Eames sighs. “You’re a bit nosy, aren’t you?”

He stamps out his cigarette, the ash muddying the snow underneath his boot.

“Yep.” Ariadne simply fixes him with a look very much like one he’d seen on his mother several times.

“What is it you want me to say? That my whole life has been leading up to this moment? That we’re destined to be together?” He chuckles mirthlessly. “That we’re two halves of a whole?”

“You’re a dick sometimes, you know that?” she answers. “Listen, I just wanted you to know that Arthur doesn’t…Arthur does things to show he cares. He won’t tell you that he cares, but he knows what you need and when you need it.”

Eames snorts and lights another cigarette.

Ariadne raises an eyebrow at him. “Like when I was thirteen, and I failed spectacularly at my dance routine in the school talent show. He bought me a rose and some Cherry Garcia. Or tonight. You didn’t buy cups. You never buy cups. And you know how I know that? Arthur told me, in his most exasperated voice while we were scouring the grocery store for fucking cups.”

He had forgotten cups, but Ariadne’s presumptuousness is still grating. They met three weeks ago, at Arthur’s insistence, and it hadn’t taken them long to decide to co-host Arthur’s eighteenth birthday. It is a mutually beneficial decision - Ariadne gets to test out her rebellious phase, and Eames gets free access to Arthur all night.

“I think this is a conversation best suited to the parties in the actual relationship, Ari.” He moves to open the door and go back to the guests.

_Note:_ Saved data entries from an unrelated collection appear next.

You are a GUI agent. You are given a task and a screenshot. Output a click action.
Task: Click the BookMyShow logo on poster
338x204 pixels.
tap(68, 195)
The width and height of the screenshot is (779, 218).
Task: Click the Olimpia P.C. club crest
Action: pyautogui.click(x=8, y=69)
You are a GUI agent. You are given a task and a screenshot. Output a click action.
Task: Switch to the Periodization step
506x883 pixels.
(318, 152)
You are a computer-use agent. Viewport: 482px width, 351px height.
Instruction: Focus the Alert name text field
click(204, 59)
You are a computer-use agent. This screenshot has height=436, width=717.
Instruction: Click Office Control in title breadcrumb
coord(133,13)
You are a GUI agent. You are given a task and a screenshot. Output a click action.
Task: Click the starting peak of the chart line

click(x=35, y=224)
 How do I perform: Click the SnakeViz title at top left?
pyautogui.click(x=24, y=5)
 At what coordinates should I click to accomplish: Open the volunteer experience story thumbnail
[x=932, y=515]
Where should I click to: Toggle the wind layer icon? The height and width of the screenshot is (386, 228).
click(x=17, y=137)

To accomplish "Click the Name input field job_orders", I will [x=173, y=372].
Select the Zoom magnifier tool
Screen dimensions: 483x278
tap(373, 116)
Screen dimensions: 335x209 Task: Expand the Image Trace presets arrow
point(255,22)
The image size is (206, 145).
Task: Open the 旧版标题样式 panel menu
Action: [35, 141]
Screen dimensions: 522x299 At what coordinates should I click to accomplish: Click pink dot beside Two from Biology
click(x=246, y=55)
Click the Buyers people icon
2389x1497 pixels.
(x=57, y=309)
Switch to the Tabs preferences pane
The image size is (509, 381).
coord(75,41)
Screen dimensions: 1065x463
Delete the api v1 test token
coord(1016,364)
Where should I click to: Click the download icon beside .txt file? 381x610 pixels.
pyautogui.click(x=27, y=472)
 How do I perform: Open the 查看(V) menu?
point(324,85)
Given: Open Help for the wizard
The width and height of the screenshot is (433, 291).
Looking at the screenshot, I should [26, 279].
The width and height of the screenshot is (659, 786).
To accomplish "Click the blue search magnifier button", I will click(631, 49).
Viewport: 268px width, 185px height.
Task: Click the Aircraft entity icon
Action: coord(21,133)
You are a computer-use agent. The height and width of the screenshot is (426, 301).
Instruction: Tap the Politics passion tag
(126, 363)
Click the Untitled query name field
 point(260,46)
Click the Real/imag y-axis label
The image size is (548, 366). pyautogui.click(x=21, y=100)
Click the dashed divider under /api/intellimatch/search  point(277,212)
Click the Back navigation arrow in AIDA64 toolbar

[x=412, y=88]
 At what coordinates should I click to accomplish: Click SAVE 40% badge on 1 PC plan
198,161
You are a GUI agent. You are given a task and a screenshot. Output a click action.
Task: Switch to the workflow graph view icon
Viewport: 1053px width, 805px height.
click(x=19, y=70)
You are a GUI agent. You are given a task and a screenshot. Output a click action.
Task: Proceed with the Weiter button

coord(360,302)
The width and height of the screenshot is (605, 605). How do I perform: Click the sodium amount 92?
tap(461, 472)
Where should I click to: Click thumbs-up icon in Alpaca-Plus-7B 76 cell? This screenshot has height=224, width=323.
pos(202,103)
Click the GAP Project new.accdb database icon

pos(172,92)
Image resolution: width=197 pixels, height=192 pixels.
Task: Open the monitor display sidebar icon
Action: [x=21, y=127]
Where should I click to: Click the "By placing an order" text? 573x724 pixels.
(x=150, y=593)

She stops him with a hand on his forearm, fingers digging in to his muscle harder than is really necessary. “My point is that you’re not likely to ever have this conversation with Arthur. He’s just not like that. He doesn’t express his emotions like the rest of the human race. If you need grand gestures and sweeping declarations of love, you’re going to have to do them yourself.”

Taking a drawn-out drag of his cigarette, Eames pointedly ignores Ariadne until she gives up and goes inside. He takes his time finishing up, letting the frostbite prickle his fingertips.

Inside, Arthur is curled up against the arm of the couch, cheeks rosy from the vodka, eyes a little red and sleepy from pot. Still, he laughs at Mal telling an animated story about the frog she kept as a pet when she was ten. Eames worms his way in next to him, shoving Yusuf a bit in the process.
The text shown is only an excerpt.